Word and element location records
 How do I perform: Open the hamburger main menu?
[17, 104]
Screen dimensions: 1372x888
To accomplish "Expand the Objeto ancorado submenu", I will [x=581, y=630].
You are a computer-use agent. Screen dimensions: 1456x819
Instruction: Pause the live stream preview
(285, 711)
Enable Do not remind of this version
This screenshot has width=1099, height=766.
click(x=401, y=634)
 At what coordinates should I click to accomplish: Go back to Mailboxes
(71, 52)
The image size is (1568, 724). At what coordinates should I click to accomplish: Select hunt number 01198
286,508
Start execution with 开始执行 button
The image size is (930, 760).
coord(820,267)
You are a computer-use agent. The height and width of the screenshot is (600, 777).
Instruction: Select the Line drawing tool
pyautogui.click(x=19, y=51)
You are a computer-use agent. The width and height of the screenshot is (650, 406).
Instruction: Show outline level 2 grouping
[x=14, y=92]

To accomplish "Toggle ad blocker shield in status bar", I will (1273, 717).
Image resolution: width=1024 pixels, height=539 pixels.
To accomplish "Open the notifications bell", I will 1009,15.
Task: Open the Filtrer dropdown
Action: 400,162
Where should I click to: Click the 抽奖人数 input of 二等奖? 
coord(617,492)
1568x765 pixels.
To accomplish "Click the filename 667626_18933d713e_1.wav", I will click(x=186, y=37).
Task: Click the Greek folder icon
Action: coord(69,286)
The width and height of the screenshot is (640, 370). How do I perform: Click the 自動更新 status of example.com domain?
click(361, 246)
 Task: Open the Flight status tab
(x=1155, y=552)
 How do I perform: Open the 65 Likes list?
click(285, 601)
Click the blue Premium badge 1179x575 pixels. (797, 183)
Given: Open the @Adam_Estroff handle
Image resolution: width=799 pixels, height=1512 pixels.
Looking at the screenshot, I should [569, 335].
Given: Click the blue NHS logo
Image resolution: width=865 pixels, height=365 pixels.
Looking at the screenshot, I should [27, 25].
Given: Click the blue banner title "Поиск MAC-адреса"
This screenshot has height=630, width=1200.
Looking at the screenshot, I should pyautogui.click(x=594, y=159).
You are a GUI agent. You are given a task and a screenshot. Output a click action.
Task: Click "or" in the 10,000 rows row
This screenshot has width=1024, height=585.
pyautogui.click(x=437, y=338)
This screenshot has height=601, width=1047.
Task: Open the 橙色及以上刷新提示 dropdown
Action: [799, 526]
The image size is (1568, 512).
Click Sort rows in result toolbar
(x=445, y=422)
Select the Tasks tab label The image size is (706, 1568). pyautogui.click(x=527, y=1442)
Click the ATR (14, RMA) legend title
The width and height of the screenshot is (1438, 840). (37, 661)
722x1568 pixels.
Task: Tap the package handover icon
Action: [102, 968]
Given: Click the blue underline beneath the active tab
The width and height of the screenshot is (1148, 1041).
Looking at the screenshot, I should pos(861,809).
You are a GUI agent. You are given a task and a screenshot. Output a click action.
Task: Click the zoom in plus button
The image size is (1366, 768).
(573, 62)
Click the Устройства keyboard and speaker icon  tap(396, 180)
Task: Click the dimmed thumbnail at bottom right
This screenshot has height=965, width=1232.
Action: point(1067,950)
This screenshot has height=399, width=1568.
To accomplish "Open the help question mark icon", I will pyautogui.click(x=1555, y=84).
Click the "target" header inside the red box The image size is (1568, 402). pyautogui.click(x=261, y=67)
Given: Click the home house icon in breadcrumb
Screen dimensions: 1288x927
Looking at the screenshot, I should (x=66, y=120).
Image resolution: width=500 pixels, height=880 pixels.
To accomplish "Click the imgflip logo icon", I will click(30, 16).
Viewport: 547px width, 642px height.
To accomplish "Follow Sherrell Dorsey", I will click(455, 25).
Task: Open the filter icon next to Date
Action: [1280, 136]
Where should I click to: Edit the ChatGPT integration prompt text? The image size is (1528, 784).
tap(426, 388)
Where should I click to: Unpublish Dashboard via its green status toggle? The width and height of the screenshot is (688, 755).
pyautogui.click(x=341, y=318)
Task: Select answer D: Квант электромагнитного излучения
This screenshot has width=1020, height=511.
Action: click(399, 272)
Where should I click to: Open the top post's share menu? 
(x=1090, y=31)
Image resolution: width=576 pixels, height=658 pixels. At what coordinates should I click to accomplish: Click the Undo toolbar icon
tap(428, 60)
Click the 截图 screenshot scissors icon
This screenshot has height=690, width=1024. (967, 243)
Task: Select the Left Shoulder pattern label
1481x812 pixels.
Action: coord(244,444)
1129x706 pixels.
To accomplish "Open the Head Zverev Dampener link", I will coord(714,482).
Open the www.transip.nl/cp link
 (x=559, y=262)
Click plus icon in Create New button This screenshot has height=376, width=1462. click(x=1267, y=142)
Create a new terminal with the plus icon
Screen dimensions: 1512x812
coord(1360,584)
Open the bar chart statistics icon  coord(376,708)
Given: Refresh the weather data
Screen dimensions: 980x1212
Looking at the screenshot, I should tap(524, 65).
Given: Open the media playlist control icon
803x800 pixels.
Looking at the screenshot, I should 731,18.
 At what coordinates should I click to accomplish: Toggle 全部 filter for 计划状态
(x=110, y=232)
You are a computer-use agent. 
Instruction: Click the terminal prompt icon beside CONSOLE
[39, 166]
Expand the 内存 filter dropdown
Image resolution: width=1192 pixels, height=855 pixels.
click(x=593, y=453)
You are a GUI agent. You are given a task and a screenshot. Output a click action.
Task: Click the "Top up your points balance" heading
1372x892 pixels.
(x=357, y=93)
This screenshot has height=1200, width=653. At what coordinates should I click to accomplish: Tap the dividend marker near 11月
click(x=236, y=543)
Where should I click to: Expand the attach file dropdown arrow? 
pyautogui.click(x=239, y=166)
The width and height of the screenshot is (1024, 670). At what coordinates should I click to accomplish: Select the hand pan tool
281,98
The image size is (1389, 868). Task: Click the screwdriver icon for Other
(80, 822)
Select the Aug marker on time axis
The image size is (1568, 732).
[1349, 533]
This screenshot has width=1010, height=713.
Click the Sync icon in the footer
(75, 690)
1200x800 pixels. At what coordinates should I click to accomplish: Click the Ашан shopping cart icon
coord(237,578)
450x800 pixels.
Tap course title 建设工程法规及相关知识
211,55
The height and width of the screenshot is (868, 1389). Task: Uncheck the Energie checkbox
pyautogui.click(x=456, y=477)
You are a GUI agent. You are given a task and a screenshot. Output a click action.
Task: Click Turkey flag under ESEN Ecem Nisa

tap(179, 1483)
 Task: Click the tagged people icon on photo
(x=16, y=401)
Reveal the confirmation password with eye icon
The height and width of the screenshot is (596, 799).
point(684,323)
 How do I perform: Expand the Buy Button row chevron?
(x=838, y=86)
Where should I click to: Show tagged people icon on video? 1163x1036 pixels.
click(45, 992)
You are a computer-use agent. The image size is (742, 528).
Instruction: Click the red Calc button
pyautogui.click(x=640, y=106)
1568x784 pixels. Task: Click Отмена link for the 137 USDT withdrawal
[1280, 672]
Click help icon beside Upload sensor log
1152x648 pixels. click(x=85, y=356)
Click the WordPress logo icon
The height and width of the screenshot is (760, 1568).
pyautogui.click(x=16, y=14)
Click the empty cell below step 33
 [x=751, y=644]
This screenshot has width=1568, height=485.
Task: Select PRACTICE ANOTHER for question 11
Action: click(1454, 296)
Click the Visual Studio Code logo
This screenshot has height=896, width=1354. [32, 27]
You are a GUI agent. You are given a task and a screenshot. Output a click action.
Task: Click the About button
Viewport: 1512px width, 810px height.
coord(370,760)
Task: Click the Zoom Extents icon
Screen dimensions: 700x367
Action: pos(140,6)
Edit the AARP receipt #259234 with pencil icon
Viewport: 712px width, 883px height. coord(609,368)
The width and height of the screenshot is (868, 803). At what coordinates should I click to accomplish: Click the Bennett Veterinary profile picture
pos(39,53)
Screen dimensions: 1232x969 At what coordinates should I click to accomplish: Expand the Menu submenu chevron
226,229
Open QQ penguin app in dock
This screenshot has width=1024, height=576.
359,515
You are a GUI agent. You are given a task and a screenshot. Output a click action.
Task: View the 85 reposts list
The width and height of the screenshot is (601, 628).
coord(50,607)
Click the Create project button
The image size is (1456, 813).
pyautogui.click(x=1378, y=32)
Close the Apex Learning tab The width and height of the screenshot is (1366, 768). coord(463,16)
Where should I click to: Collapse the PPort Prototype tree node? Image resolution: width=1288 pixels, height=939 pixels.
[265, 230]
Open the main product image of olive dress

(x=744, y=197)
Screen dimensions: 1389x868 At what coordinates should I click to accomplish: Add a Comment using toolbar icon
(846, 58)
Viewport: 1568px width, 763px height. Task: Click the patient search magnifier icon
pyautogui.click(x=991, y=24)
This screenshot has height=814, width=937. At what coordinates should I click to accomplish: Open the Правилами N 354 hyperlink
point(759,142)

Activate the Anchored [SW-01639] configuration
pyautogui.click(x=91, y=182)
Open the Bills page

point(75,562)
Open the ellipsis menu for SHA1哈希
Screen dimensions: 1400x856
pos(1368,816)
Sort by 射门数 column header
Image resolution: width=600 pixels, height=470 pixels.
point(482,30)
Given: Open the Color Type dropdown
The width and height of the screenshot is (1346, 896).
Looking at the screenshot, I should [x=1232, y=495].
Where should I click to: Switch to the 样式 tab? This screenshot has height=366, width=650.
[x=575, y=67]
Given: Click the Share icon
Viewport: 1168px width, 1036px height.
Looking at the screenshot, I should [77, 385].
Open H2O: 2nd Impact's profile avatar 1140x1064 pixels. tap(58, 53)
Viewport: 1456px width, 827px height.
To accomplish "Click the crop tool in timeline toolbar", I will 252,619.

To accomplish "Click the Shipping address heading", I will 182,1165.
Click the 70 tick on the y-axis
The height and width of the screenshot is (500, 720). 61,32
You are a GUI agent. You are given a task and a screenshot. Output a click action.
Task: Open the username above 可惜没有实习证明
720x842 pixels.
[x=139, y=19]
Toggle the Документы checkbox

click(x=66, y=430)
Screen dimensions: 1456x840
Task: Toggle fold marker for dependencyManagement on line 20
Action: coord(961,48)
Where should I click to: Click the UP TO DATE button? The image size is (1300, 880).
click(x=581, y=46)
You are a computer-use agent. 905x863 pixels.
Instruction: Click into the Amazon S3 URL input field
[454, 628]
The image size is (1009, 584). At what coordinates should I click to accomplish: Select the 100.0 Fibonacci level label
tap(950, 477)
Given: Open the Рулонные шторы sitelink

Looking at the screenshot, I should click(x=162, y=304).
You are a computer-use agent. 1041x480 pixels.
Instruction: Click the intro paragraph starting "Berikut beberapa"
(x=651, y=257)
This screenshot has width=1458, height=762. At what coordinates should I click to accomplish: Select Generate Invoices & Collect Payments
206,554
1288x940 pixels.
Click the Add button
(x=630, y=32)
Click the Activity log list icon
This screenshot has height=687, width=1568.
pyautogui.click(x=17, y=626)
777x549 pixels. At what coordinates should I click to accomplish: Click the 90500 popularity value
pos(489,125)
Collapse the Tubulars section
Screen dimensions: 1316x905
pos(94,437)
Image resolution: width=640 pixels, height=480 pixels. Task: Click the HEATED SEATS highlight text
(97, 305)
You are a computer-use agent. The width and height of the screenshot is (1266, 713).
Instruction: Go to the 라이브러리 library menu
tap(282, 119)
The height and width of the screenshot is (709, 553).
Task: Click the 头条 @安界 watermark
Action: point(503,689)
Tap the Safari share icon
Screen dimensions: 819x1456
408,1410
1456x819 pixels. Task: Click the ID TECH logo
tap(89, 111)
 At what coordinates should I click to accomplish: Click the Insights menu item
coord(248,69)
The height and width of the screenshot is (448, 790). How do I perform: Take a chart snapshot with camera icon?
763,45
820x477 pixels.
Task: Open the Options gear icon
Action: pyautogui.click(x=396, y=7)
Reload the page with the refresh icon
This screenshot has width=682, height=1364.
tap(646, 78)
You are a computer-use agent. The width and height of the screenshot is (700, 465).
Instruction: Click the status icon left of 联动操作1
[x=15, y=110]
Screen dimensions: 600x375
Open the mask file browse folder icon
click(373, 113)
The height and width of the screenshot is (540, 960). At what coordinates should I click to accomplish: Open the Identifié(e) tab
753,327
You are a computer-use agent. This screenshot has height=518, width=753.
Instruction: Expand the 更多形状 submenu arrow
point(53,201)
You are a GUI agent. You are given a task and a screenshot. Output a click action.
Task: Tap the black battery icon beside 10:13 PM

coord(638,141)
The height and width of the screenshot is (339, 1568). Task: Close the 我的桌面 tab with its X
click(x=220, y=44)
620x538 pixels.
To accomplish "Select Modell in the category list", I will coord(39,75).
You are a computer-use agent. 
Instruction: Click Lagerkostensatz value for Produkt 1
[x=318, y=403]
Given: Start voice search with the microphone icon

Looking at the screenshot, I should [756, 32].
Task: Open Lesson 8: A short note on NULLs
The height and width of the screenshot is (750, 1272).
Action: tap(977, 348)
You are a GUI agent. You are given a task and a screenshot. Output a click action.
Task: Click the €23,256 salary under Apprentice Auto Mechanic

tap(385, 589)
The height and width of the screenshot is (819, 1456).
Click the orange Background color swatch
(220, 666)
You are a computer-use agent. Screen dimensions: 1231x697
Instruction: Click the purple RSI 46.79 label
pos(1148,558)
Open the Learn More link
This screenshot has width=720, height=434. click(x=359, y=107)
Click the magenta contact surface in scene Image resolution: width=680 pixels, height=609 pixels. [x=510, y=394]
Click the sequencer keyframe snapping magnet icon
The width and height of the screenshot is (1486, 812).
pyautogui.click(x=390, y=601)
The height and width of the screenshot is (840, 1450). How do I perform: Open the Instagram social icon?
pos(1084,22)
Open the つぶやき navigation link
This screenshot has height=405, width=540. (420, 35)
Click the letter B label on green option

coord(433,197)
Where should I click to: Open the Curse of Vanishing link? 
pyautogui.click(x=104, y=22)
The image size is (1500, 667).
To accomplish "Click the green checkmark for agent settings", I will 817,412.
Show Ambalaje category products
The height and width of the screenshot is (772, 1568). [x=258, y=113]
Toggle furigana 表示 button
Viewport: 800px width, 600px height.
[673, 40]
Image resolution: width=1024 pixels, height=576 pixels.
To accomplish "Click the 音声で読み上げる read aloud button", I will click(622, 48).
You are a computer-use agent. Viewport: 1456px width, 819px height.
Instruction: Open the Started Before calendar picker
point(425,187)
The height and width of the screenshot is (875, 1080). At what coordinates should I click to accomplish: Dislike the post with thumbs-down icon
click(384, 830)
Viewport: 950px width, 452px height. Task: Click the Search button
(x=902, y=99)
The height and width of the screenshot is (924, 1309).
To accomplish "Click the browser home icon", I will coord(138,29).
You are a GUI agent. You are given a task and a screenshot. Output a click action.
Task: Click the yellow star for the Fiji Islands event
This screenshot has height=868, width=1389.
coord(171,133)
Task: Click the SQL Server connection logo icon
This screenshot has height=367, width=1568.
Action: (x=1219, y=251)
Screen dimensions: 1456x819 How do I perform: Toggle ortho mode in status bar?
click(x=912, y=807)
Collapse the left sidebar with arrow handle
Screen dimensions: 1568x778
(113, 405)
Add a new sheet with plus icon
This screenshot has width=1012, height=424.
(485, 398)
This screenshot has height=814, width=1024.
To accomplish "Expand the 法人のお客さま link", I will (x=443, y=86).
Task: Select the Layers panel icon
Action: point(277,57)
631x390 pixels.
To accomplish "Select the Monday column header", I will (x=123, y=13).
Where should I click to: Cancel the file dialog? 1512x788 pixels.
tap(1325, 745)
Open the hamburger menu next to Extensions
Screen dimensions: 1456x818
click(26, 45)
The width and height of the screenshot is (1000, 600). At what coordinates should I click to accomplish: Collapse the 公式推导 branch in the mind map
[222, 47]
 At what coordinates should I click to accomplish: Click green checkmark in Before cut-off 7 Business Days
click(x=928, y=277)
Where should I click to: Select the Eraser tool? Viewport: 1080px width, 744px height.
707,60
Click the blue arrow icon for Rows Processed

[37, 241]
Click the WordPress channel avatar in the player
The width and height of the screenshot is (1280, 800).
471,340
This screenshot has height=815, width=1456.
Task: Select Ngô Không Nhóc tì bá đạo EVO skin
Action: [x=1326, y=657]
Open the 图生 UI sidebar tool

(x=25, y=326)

**Work to be completed**. Render the lines of the items from the line with "Open the ellipsis menu for SHA1哈希" up to and including the line with "[x=575, y=67]" as a JSON list of strings, one string per line, leaving out blank lines.

**Expected output**.
[
  "Open the ellipsis menu for SHA1哈希",
  "Screen dimensions: 1400x856",
  "pos(1368,816)",
  "Sort by 射门数 column header",
  "Image resolution: width=600 pixels, height=470 pixels.",
  "point(482,30)",
  "Given: Open the Color Type dropdown",
  "The width and height of the screenshot is (1346, 896).",
  "Looking at the screenshot, I should [x=1232, y=495].",
  "Where should I click to: Switch to the 样式 tab? This screenshot has height=366, width=650.",
  "[x=575, y=67]"
]